Chiara ISOTTON : Issue d’une famille dans laquelle la musique constituait le pain quotidien, j’ai commencé mon parcours musical dans un chœur de voix d’enfants puis à l’école de musique «Antonio Miari» de Belluno, ma ville natale, avant d’intégrer le conservatoire de Venise. Dès cette époque, j’ai obtenu mes premiers emplois puis les choses ont commencé à devenir plus sérieuses avec mon prix à Spoleto et, surtout, après avoir fréquenté l’Académie du théâtre de la Scala : c’est là où les choses se sont enchainées positivement pour moi car ce théâtre a cru en moi jusqu’à me proposer, en 2015, le rôle de la grande prêtresse d’Aïda sous la direction de Zubin Mehta.

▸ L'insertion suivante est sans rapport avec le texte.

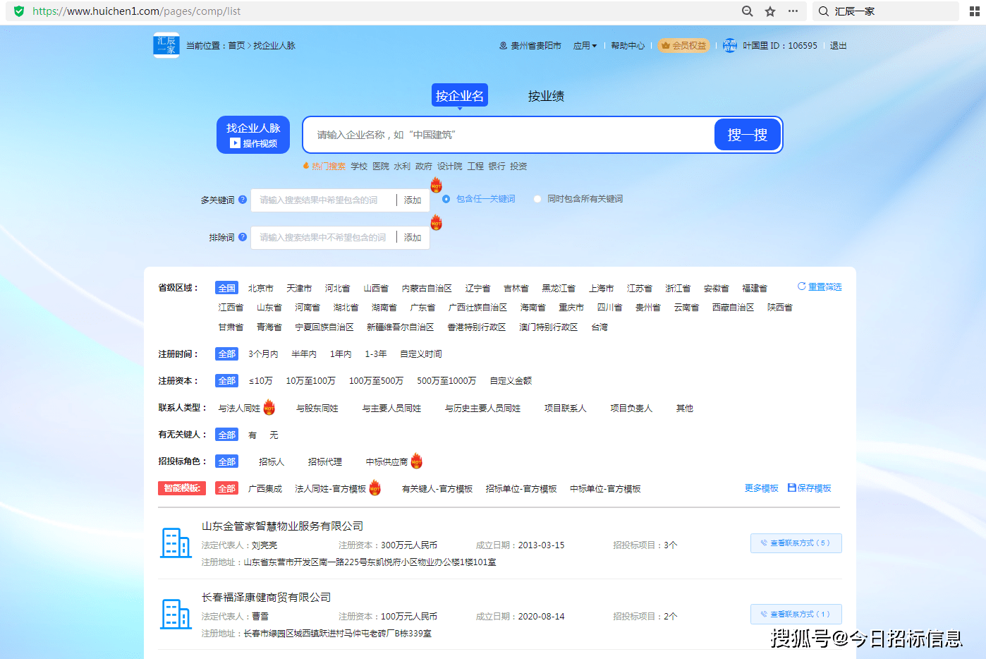The height and width of the screenshot is (659, 986).
Task: Click the help icon beside 排除词
Action: tap(243, 237)
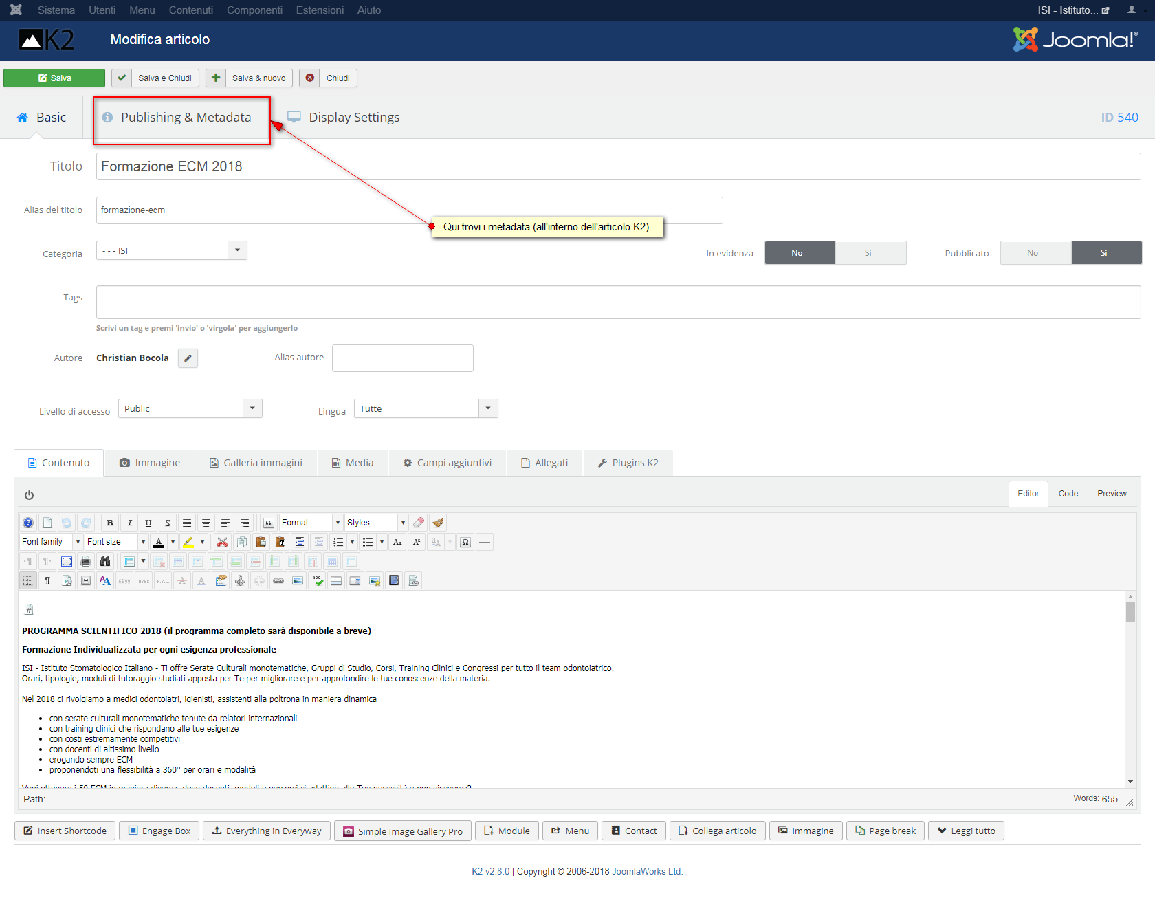1155x909 pixels.
Task: Click the pencil icon next to author name
Action: (x=188, y=358)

Effectivement, parmi celles que vous avez déjà citées, une personnalité telle que Renato Bruson, avec lequel je continue à être en contact, a beaucoup compté dans ma trajectoire. Sa rigueur professionnelle, son immense culture musicale (il connaît tellement d’ouvrages et parmi les plus rarissimes !) mais aussi sa grande simplicité m’ont tout de suite convenu ! C’est vers son jugement sûr que je me tourne encore pour savoir si un rôle peut me correspondre ou s’il vaut mieux le laisser de côté pour le moment. Raina Kabaivanska a également énormément compté dans ma formation : c’est avec elle, qui fut l’une des plus grandes Tosca du XXe siècle, que j’ai, notamment, préparé ce rôle et ses conseils ont été pour moi absolument essentiels !
© Michele Monasta
J’apprécie également le travail en lien direct avec les chefs d’orchestre lorsqu’ils sont également de véritables connaisseurs des voix… ce qui n’est pas si fréquent hélas ! Je viens de récemment faire une série de Tosca à Palerme avec Valerio Galli, l’une des personnalités les plus étonnantes du monde actuel de la direction d’orchestre. Avec lui, on peut parler des heures de la manière d’aborder une phrase ! Je dois dire d’ailleurs que le travail sur Don Carlo avec Paolo Arrivabeni, lui aussi un authentique maestro concertatore e di canto, m’a également permis de créer une véritable complicité, tant ce chef sait mettre ses interprètes en confiance : il assistait à toutes les répétitions pour être le plus proche possible de la distribution et ça aussi c’est très important pour nous !
H. C. : Comment qualifieriez-vous l’évolution de votre voix ? Vous avez à votre répertoire Mimi tout comme Tosca et, désormais, Élisabeth de Valois : votre tessiture vous prédispose aux grands rôles de soprano lyrique avec néanmoins des incursions vers des emplois plus dramatiques…
C. I. : Je crois que le choix du répertoire dépend avant tout du développement naturel de l’instrument vocal au cours des années. En ce qui me concerne, je pense que l’évolution naturelle de ma voix ira de plus en plus vers un répertoire dramatique, mais je veux avancer là très prudemment.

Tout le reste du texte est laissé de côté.